Grumpy Rescue Cat Cheers Up Nursing Home Residents

Researchers have found that interaction with pets can lower blood pressure as much as some medications. Therapy animals have also been shown to reduce anxiety, improve cardiovascular health and reduce psychological stress.

Animals have worked alongside people for centuries whether or not they’ve been in the health care industry. According to the Encyclopedia Brittanica, some dolphins and sea lions work for the U.S. military. The African giant pouched rat works as a land mine detector. Miniature horses are gaining popularity as guide animals. Oreo, a previously stray cat, oversees residents at St. Augustine Health Ministries, a nursing home in Cleveland, Ohio.


Oreo had lived outside of the facility for years. Residents were familiar with her. Visitors recognized her. She was like that nosy neighbor who keeps coming around, except Oreo wasn’t meddlesome. She is as curious as any cat, and her peaceful demeanor helped her become part of the St. Augustine family.

This “oreo cat” cat isn’t pushy. She tends to stay in her own space. She doesn’t usually jump up on people’s laps. However, she welcomes head rubs and belly massages. If she’s curled up on a chair, she will purr and roll over contentedly when a visitor reaches out to her.

Oreo’s main job is to keep morale high. When employees are having a bad day, they immediately smile when they see the cat. The residents like to have her around.

Many of the residents had to say goodbye to their family pets when they entered the facility. Leaving four-legged companions behind can be one of the hardest challenges for seniors who move into a nursing home. By providing a home for the animal, the facility managers say that they’re also making the atmosphere more personal for the residents.

Oreo brings normalcy to an environment that can be distressing for some individuals, especially when they first move in. Because many of the patients wouldn’t be able to care for their own animal, they feel empowered by the fact that Oreo sticks around. Every resident has a hand in nurturing the cat. Experts also say that people tend to experience more health benefits from having a pet around when they aren’t burdened by pet care.

In accordance with typical feline behavior, Oreo has some quirky habits.
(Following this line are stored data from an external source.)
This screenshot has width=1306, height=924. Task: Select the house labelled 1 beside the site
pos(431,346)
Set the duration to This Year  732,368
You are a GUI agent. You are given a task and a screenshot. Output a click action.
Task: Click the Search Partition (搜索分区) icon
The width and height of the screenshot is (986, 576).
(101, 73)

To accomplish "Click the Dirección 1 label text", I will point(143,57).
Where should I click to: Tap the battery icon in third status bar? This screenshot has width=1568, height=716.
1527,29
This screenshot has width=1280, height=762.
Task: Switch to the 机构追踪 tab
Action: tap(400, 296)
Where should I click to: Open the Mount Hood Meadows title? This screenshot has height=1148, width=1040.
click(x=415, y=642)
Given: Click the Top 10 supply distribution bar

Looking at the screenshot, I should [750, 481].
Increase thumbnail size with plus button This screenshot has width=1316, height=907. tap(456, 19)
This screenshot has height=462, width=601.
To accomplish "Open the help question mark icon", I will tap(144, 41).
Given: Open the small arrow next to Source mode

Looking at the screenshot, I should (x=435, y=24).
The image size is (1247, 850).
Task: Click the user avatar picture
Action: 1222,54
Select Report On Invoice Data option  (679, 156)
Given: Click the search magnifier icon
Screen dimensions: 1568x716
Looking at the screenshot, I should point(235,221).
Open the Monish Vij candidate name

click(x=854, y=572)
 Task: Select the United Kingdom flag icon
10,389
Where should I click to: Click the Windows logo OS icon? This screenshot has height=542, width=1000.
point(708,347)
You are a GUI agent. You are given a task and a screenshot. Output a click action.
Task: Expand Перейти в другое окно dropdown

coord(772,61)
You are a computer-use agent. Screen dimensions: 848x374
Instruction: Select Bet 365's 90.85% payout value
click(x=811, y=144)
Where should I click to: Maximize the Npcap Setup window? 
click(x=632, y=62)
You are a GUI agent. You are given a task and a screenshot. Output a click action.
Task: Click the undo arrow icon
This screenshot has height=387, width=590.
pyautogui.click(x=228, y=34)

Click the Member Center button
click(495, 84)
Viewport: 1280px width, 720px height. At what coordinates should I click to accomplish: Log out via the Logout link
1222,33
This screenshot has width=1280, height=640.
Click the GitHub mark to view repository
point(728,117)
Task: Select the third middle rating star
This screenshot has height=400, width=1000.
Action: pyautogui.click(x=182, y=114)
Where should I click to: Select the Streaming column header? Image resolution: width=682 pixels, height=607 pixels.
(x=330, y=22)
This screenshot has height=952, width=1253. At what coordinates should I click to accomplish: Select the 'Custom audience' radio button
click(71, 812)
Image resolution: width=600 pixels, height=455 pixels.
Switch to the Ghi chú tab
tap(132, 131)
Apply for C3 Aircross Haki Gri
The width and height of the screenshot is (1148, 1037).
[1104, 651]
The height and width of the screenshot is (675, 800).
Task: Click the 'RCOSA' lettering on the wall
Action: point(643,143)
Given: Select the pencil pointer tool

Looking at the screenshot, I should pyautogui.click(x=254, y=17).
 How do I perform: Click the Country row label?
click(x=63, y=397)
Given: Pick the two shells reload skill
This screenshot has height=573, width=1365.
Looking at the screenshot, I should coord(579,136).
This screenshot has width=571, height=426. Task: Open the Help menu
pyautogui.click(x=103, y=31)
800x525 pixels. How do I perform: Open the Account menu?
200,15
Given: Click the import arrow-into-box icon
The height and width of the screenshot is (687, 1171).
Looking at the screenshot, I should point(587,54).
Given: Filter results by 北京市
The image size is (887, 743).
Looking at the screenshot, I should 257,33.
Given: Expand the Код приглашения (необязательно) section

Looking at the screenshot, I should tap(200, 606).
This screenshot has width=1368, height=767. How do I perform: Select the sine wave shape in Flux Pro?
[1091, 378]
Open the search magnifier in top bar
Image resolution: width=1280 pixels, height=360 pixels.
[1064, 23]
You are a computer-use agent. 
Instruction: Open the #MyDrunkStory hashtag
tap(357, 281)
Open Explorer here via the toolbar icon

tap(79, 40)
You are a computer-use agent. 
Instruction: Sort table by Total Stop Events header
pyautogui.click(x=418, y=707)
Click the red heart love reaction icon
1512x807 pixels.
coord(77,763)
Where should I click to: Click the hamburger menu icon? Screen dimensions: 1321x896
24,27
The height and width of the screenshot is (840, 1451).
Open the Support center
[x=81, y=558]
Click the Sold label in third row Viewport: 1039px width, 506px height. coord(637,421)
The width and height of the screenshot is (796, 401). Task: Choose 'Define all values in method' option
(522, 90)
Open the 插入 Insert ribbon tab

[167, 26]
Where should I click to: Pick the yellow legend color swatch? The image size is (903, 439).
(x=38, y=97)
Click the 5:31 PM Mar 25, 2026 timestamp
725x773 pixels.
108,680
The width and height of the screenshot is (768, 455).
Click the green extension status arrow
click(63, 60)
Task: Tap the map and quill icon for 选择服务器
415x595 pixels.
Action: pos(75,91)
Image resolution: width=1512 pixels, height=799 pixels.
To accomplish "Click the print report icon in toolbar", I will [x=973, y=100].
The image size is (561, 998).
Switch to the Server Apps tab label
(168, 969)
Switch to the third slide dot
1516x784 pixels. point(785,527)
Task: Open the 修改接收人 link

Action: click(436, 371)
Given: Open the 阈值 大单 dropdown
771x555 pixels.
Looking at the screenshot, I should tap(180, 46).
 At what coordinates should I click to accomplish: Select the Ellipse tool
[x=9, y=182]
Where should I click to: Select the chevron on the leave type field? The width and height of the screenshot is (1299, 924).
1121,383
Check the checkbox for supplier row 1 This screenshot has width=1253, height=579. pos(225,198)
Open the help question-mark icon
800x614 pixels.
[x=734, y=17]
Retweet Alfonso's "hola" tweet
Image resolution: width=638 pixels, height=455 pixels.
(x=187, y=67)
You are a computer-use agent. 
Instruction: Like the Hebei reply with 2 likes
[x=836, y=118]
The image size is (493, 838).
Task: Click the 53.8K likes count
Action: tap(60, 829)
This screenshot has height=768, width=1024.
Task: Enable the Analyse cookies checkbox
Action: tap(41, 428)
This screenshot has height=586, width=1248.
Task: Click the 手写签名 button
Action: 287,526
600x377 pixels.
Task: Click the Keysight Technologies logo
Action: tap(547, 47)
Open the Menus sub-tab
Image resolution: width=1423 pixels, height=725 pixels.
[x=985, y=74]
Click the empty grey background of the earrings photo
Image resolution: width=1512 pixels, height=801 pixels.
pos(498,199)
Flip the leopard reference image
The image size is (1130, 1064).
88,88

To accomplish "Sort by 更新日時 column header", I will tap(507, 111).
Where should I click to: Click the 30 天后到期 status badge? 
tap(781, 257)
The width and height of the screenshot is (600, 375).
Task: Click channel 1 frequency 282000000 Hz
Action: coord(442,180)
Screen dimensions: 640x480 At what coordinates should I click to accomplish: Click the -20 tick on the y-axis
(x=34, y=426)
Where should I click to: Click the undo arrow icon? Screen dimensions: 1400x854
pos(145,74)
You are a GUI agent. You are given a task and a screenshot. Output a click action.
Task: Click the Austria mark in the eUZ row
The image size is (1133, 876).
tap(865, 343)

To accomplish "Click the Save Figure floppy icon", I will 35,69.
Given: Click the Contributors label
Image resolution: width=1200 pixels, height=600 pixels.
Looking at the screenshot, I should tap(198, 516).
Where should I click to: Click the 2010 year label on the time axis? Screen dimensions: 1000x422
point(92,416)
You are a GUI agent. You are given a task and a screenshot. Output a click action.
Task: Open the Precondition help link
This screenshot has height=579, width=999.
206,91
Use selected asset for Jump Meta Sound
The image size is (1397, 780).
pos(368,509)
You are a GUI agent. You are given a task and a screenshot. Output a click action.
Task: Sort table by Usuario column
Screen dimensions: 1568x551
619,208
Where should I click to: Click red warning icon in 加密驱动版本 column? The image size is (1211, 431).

One day, she’ll pop her head up from behind the reception desk. Another day, she’ll take over an empty wheelchair. She accompanies residents as they hang out around the facility. A favorite activity among residents and employees is snapping photos of the cat in peculiar positions.

One thing about cats is that they tend to show their authority. They take charge without asking for permission. Oreo is no different. She’s usually not mischievous, but she’s confident about where she goes and who she hangs out with. If she’s taking over the chair in the common room, she might not move unless you scratch between her ears.

St. Augustine is also home to Coco, a small dog who snuggles with residents. However, Coco hasn’t generated the same stir as Oreo. Maybe it’s the feline’s confidence that has made her famous. In addition to being known and loved by everyone who has met her in person, Oreo is also well-known across the internet. Her story has gone viral. The world can’t help but fall in love with her.

Dana Carns, the director of the advancement at the nursing home, says that St. Augustine needs Oreo just as much as Oreo needs the facility as a home. According to the National Service Animal Registry, therapy animals provide healing, relaxing and restorative benefits to people in nursing homes and hospitals. Many of the residents at St. Augustine have been separated from their families. Some of them have been through medical trauma, such as strokes or brain injuries.

Therapy animals are not the same as service animals. While service animals are protected under federal law, there are no official provisions for therapy animals. However, therapy animals may be registered under the National Service Animal Registry.

Some therapy animals are owned by individuals who donate their time to bring the pets to various facilities. Others live on site. Some are trained to assist patients who need help due to physical or mental impairment. These companions must have an even temperament and calm demeanor.

Cats and dogs aren’t the only creatures that make great therapy animals. According to Mercola Healthy Pets, llamas and alpacas are gaining a following in the field. They’re friendly and gentle, and many people fall in love with their sweet faces. VetStreet says that potbellied pigs make ideal therapy animals because they’re sociable and portable. They’re especially useful when working with children who have had scary experiences with dogs.

Although Oreo the cat is not officially a therapy cat, she serves the same purpose. She brings comfort, affection, and companionship to people in need.